• diğer günler gibi sıradan bir gündü. kendimle bir premses gibi ilgilenmiş, nefis bi kahvaltı yapmıştım. ortalığı toplamamın ardından bir elimde haparlö, öteki elimde telefon, öbür elimde ise çayla mutfağı terkedip diğer odalara süzülecekken bir şey beni durdurdu. içimdeki aşırı huzur bana huzursuzluk vermişti. acaba vaktim varken biraz mutfak temizlesem de şu huzuru biraz törpülesem mi dedim. kendimi tebrik edip işe koyuldum.

    dolaplar düzenlendi, halılar silindi, böceklenmiş bakliyatlar böcekleriyle birlikte çöpe gitti. ev temizlendikçe coşuyor, çostukca daha çok temizliyordum. evet iş bitti. mis gibi oldu mutfak. kahve demledim. çıkmadan önce şu makineyi neden coşturmuyorum diyerek deterjan, sirke, karbonat ekleyip boş çalıştırdım. gaza gelindi artık 70 derecede olsun dedim.

    mutfağa döndüğümde gördüklerime inanamadım. seri numarasını verip kendisini rencide etmek istemediğim bulaşık makinem bu temizlik hissini kaldıramamış, ağzından köpükler çıkara çıkara komaya girmiş. kendimi kendine getirdim. hemen adamlarımı çağırdım. alıp gittiler. 3 gündür bekliyorum bugün gelecek diye.

    en son konuştuğumuzda "ithal mal" dedi, "elimizde yok" dedi, "siparişi geçtik" dedi, "ne zaman gelir belli değil, 20-25 gün..." derken bayılmışım.

    fazla huzur varsa ben alırım. bende kalmadı çünkü.
    aza kanaat etmeyen çoğu bulamaz aforizmaları sıralama eşiğindeyim.
  • anlatacağım garipliği o kadar çok yerde gördüm ki, türkiye'de bulaşık makinesini doğru şekilde kullanan olduğundan bile şüpheliyim.

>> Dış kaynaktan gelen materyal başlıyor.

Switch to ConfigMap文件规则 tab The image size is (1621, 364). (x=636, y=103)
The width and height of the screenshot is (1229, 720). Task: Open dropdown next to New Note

    şimdiye dek çalıştığım işyerlerinin üçünde bulaşık makinesi vardı. üçünü de kullananlarda şu dikkatimi çekti: önce sudan geçirmek filan da değil, bulaşıkları tertemiz yıkıyorlar, sonra makineye koyuyorlar. içlerinden ikisi bulaşıkları makineye bir kez daha yıkatıyordu, üçüncüsüyse bulaşık makinesini sadece tabak çanağı kurutmak, suyunu süzdürmek için kullanıyordu. bu davranışa birçok evde de rastlıyorum.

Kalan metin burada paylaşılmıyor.